Dalla tassa sulla plastica al rinvio per le auto aziendali: cosa prevede la prossima Legge di Bilancio? Per la Manovra 2020 si delinea una lotta all’ultimo colpo tra i partiti, che faticano a trovare un accordo totale su diversi punti controversi. Tra questi, la questione delle tasse sulle auto aziendali ha creato una vera e propria disputa all’interno del governo, con cambi di posizione continui.

La pressione fiscale a carico dei dipendenti sulle auto aziendali era stata inizialmente proposta dal M5S in accordo con tutte le parti. Successivamente, tutti i partiti si sono tirati indietro all’unisono. Ad esprimere perplessità sui meccanismi del provvedimento, in primis, il Ministro dell’economia del PD Roberto Gualtieri.

Anche tutta l’opposizione si mostra decisamente contraria ad intraprendere questa strada. Tanto che, alla fine, Luigi Di Maio si è visto costretto a rivedere quantomeno la riscrittura del testo di legge, confermando la necessità di modifiche.

Plastic Tax: tra timori e conferme

In attesa di modifiche o di un possibile rinvio per il provvedimento che riguarda le tasse a carico dei dipendenti sulle auto aziendali, si discute molto anche sulla Plastic Tax.

Si tratta di una nuova tassa su imballaggi e contenitori di plastica a carico delle aziende, provvedimento inserito nel pacchetto ecologico.

La maggiori perplessità arrivano dal Partito Democratico, anche in considerazione del voto nei prossimi mesi in Emilia Romagna, dove si produce il 63% della plastica monouso in Italia.

Il provvedimento viene invece difeso a spada tratta dal Movimento 5 Stelle, come simbolo di una nuova politica economica a tinte green.

Nonostante i pareri contrari di parte del governo, è molto improbabile che il provvedimento venga cancellato.
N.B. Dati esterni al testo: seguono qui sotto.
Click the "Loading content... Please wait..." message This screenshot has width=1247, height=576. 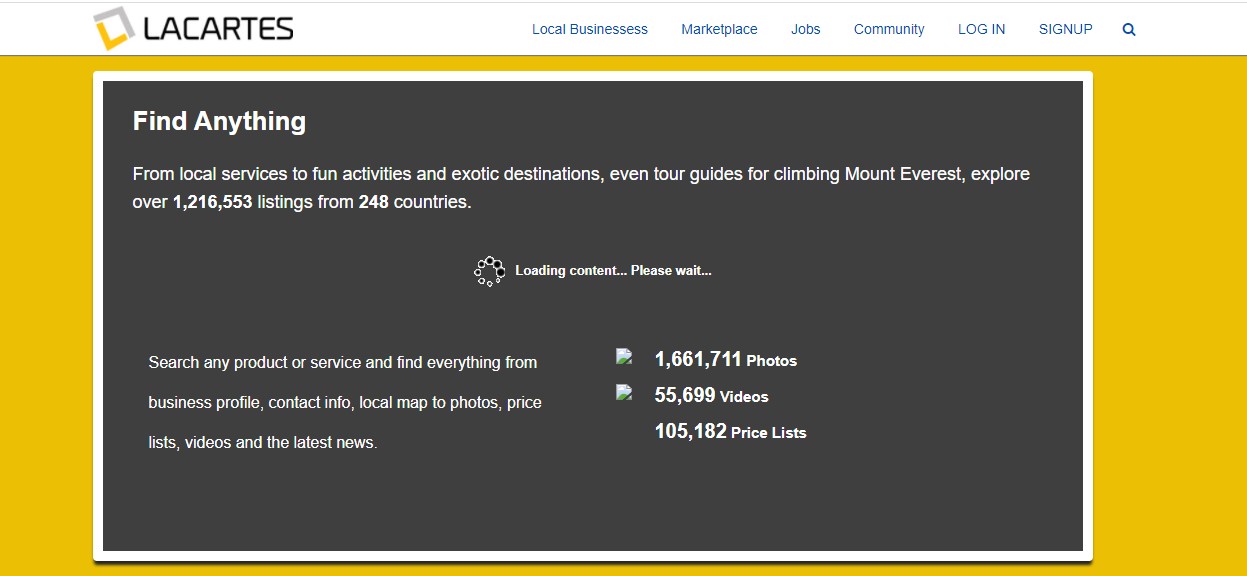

Attualmente, si ipotizzano alcune modifiche, legate tuttavia esclusivamente alle tempistiche.

Dal canto suo, il PD si elegge a porta bandiera del taglio delle tasse e dei contributi previdenziali per i lavoratori dipendenti. Di Maio ha approvato e si mostra favorevole, purché lo sgravio possa essere concesso alle imprese e istituendo il salario minimo. Lo stesso Premier Giuseppe Conte si è dichiarato molto favorevole al provvedimento.

Chi invece sembra molto restio a dare il proprio appoggio alla nuova Manovra 2020 è Matteo Renzi, assieme al suo seguito di Italia Viva. L’ex premier si dice contrario principalmente alle cifre del taglio che, a suo avviso, sarebbero impercettibili dalle famiglie. Varrebbe la pena, secondo il leader di Italia Viva, di utilizzare i fondi per evitare le microtasse.

Ancora parecchie discussioni anche su Quota 100 e Sugar Tax. L’unico provvedimento che sembrerebbe mettere d’accordo tutti quanti è la WebTax, la nuova legge che punta a regolare la tassazione per le multinazionali che operano in rete.